Lucy Bailey’s new production was meant to start its UK tour in Northampton’s Royal and Derngate theatre. However, that venue is currently closed due to RAAC, so Glasgow’s Theatre Royal hosted the first night instead. It’s a biggish venue, which doesn’t quite suit the play’s claustrophobic ambience. Nor had the cast quite managed to catch the acoustic: I had to strain to hear the words for most of the show. However, Mike Britton’s designs manage to convey the sense of steadily encroaching doom, the set decaying as the murders pile up, and the performances are strong enough to evoke an atmosphere of accumulating terror.

Nicole May-Taylor had to step in at very short notice to play the additional role of female lead, Vera Claythorne. A pre-show announcement explained that they’d had no rehearsal time, and that she hadn’t been able to memorise her lines for the first night, so she had to read the whole part from her book. That’s obviously a pity, but without her, the show probably couldn’t have happened at all, and no doubt she’ll settle into the part as the run continues (or Sophie Walter will be able to play the part as advertised). Next to her, Joseph Beattie is a caddish Philip Lombard, Bob Barrett a nervy Doctor Armstrong, and David Yelland a dark-toned Judge Wargrave. Best of all, Katy Stephens chews up the scenery as the judgemental old maid Miss Brent.

It’s not a challenging night at the theatre, of course, and Christie’s script isn’t a great work of writing. For one thing, it’s a touch drawn out: detective novels need a bit of red herring padding, but it’s a pity she kept quite a bit of that in the play script. Some of the performances are a little clumsy, too. May-Taylor is one-dimensionally hysterical in her regular role as the servant, Jane Pinchbeck, and Jeffrey Kissoon loses his mind a little too stereotypically as General MacKenzie.

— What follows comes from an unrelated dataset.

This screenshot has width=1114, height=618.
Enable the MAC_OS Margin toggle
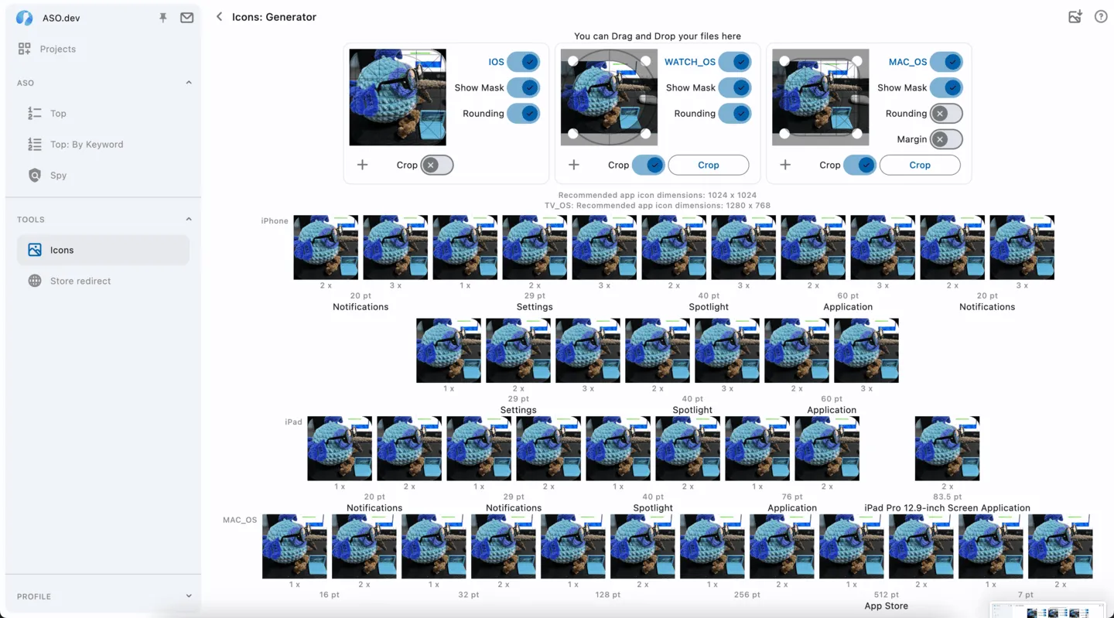coord(945,139)
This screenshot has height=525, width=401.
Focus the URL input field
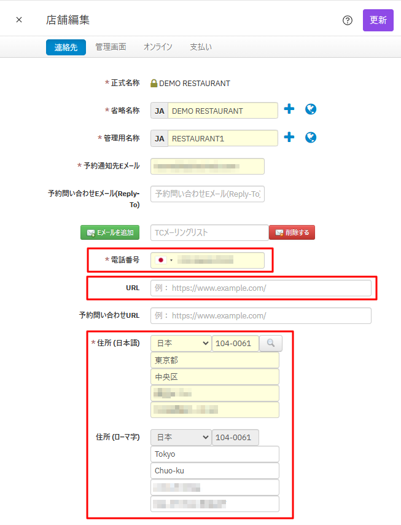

It’s great fun to watch, though, and even if you know whodunnit, it still retains the important colour of Christie’s affectionate look back at a past she used to know. This is a recreation of a lost world where servants unpack guests’ luggage for them, where everyone dresses for dinner, and where the sight of a backless evening gown is enough to cause conniptions in an uptight elderly lady. And that tinge of nostalgia for a vanished world is at the heart of Christie’s success, perhaps every bit as much as the satisfaction of a puzzle solved. That’s what this adaptation delivers; a touch of wistfulness drizzled with doom.